Protein peptides were excised from the 2-D gels and PVDF membranes for peptide sequencing using electrospray ionization tandem mass spectrometry (ESI-MS/MS) to obtain internal peptide sequences and using the conventional Edman degradation method to obtain N-terminal sequences. Protein spots from the gels were excised with combined total protein amount up to 10 pg, and were subjected to in-gel digestion and analysis by ESI-MS/MS to obtain peptide sequence information at the Protein Chemistry Core Facility, Baylor College of Medicine (Houston, TX). When peptide sequences could not be obtained unambiguously by using ESI-MS/MS, Edman degradation was performed using an Applied Biosystems Procise cLC sequencer to obtain sequence information for protein identification.

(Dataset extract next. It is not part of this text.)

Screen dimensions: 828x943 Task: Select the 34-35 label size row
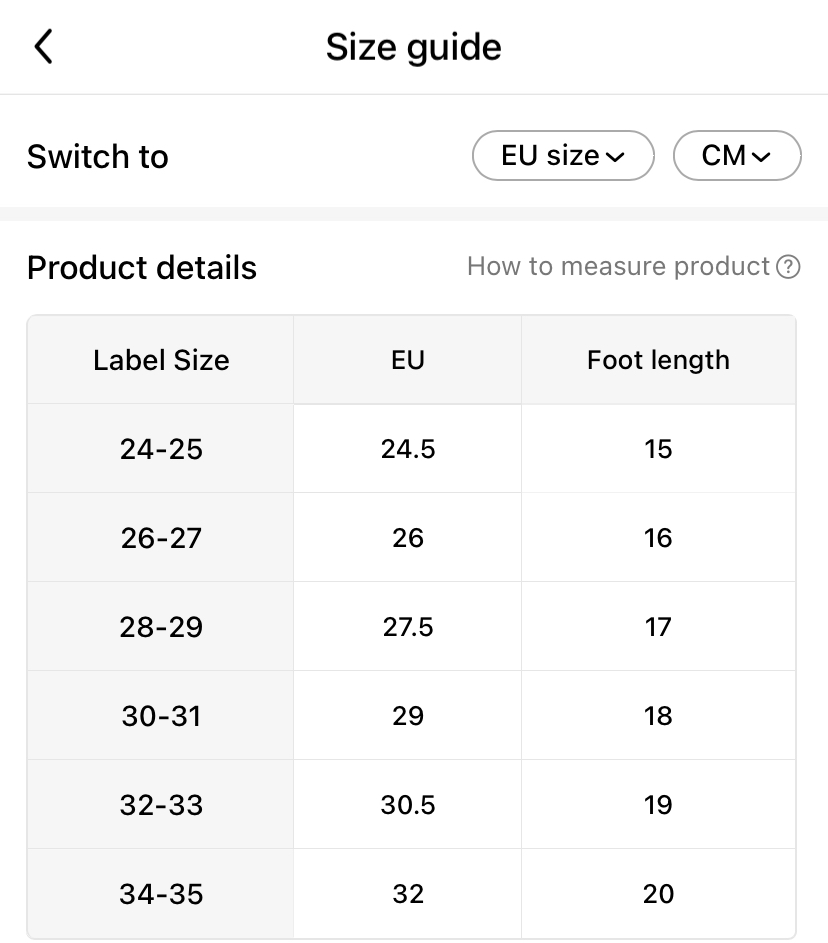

Electrobloting and N-terminal sequence
To prevent N-terminal blockage during second-dimension gel electrophoresis, gels were poured at least 24 hr prior to running and 0.1 mM thiodiglycolate was added as a scavenger in the upper running buffer. 2-D gels were equilibrated for 30 min in 25 mM Tris, 192 mM glycine, 10% MeOH (pH 8.3), and then electroblotted to Immobilon-p PVDF-membrane (Millipore, Bedford, MA, USA) at 300 mA for 4 hr in a Mini Trans-Blot® Electrophoretic Transfer Cell (BIO-RAD). The membrane was subsequently equilibrated for 5 min in deionized water and proteins stained with 0.05% Coomassie Blue in 1% acetic acid and 50% methanol for a few min, destained in 50% methanol until background was pale blue. The membrane was rinsed for 5–10 min in deionized water and air-dried. Spots were excised and used for N-terminal amino acid microsequencing at Baylor Medical School (Houston, TX).
Database sequence homology analysis
Internal and N-terminal peptide sequence homology identification was performed using basic local alignment search tool (BLAST)  against known or translated open reading frames of expressed sequence tags (ESTs) in the databases at the National Center for Biotechnology Information (NCBI) and SWISS-Prot.